The rating is premised on Evyap Malaysia’s strong domestic market position in oleochemicals, its vertically integrated operations, and its ability to broaden its customer base for both soap and oleochemical products. These strengths are underpinned by a healthy balance sheet. The rating is moderated by the susceptibility of its financial performance to feedstock price movements, which has reduced its profit margin.
Production of main products, namely bar soaps and oleochemicals, increased to 78,734 MT (2019: 67,518 MT) and 364,987 MT (2019: 339,874 MT) in 2020. Higher sales were achieved through a broadened customer base. As such, customer concentration risk has further reduced with Evyap Malaysia’s top five customers now accounting for 5% of its total revenue (2019: 8%). In 9M2021, Evyap Malaysia’s revenue grew 27.0% y-o-y to RM1.3 billion. However, pre-tax profit rose 6.4% y-o-y to RM97.0 million as operating profit margin narrowed to 7.7% from 10.0% a year earlier due to higher price for its palm oil-based feedstock as well as an increase in distribution and transportation costs. The higher feedstock price is partly mitigated through cost-plus contracts with its oleochemical customers which account for 76% of revenue.

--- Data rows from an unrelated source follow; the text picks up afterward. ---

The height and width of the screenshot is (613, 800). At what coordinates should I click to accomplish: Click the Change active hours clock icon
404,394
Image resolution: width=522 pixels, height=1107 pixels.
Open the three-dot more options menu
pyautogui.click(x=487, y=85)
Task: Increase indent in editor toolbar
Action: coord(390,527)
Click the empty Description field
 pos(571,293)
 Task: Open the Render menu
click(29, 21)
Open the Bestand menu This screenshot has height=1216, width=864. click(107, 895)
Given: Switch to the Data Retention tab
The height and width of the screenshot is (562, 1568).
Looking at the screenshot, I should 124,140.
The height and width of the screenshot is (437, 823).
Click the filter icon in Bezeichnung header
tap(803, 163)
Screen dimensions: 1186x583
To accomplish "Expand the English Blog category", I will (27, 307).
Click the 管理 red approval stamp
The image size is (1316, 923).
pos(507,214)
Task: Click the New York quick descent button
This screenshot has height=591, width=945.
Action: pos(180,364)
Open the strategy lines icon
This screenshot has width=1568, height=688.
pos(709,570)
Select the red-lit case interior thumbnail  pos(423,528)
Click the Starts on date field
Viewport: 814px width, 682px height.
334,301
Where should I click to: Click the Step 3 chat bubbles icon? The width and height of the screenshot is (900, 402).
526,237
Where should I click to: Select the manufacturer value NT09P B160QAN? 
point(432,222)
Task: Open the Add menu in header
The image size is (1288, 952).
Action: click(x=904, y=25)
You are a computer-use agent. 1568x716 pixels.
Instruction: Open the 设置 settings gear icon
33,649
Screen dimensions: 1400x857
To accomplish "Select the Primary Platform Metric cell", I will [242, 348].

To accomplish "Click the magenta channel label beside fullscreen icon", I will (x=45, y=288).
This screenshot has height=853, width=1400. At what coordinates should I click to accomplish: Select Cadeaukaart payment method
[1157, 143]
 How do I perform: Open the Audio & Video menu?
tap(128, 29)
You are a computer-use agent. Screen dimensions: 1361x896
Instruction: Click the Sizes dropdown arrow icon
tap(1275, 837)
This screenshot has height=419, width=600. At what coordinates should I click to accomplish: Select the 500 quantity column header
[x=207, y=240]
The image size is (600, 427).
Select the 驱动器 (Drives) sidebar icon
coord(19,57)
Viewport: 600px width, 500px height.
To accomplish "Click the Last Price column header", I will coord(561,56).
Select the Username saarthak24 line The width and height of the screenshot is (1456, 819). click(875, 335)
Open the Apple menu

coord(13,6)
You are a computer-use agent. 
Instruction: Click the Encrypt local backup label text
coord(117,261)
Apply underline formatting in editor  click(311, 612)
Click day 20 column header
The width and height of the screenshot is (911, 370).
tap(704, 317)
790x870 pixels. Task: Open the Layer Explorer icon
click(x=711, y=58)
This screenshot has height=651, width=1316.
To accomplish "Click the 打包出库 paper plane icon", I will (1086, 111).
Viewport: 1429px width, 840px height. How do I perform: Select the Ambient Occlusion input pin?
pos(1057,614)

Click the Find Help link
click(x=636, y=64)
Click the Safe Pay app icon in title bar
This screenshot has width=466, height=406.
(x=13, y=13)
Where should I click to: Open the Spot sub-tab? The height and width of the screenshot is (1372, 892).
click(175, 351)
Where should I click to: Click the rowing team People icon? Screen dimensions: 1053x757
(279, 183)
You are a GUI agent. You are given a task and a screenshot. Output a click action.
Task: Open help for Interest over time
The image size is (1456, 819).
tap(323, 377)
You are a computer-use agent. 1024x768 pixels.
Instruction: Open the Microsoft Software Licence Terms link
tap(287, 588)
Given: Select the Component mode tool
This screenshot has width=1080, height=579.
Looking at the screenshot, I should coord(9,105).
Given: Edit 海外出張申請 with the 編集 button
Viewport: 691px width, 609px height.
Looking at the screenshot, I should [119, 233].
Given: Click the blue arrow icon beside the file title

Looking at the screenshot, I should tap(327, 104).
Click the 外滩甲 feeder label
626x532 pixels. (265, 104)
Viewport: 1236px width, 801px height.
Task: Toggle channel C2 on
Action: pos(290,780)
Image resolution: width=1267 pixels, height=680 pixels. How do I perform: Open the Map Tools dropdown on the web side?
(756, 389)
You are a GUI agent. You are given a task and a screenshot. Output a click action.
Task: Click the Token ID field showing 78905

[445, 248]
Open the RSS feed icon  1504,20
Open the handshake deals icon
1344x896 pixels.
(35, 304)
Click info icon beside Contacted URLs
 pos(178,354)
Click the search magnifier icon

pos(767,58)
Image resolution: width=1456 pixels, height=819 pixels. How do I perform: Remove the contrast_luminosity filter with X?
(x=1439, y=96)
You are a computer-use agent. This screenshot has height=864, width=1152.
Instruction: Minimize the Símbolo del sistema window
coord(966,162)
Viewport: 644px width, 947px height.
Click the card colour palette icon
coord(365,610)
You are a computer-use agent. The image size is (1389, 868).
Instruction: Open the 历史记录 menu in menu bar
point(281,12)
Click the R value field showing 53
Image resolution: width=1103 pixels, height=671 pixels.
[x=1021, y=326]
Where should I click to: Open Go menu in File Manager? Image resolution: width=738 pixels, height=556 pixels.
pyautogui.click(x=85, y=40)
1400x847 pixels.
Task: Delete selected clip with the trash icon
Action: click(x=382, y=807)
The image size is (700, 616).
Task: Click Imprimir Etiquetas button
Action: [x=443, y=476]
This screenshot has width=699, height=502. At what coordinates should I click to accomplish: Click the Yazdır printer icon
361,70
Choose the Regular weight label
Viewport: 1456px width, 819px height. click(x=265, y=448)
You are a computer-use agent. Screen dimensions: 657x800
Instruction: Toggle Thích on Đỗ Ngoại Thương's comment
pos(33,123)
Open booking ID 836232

The company has reduced its borrowings to RM207.7 million (FY2020: RM256.1 million); debt-to-equity (DE) ratio was lower at 0.26x as at end-September 2021 (2020: 0.31x). It has a modest capex requirement of about RM30 million in the near term, mainly to expand its oleochemical capacity. Evyap Malaysia maintains a healthy liquidity position with cash balance standing at RM49.8 million at end-September 2021.